American novelist & essayist (born 1952)

David James Duncan (born 1952) is an American novelist and essayist, best known for his two bestselling novels, The River Why (1983) and The Brothers K (1992). Both novels received the Pacific Northwest Booksellers award; The Brothers K was a New York Times Notable Book in 1992 and won a Best Books Award from the American Library Association. His third novel, Sun House, was released by Little, Brown and Company on August 8, 2023.

==Film adaptation==
In 2008, The River Why was adapted into a "low-budget film" of the same name starring William Hurt and Amber Heard.
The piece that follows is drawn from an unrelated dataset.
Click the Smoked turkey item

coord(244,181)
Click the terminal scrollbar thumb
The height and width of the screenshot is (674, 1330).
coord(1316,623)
On April 30, 2008, the film rights to The River Why became the subject of a lawsuit by Duncan alleging copyright infringement, among other issues. The lawsuit has been settled and Duncan has said, "I engaged in a three-year legal battle against the producers of the film over their handling of my film rights. That battle was settled last fall. My name is off the film, Sierra Club's name is off the film, and the rights have returned to me. I tried to remove my title from their film, too, but the federal magistrate in San Francisco let them keep it".

==Other works==
Duncan has written a collection of short stories, River Teeth (1996), and a memoir of sorts, My Story As Told By Water (2001). God Laughs and Plays: Churchless Sermons in Response to the Preachments of the Fundamentalist Right was published in 2001. An essay, "Bird Watching as a Blood Sport," appeared in Harper's Magazine in 1998; Duncan wrote the foreword to Thoreau on Water: Reflecting Heaven (2001). An essay, "A Mickey Mantle Koan: The Obstinate Grip of an Autographed Baseball," appeared in Harper's Magazine in 1992.

==Personal life==
Duncan was born in Portland, Oregon and lives in Missoula, Montana in Missoula County, Montana. He has written op-ed pieces in support of preservation of Montana's Blackfoot River. His papers are held in the Sowell Family Collection in Literature, Community, and the Natural World, part of the Southwest Collection/Special Collections Library at Texas Tech University.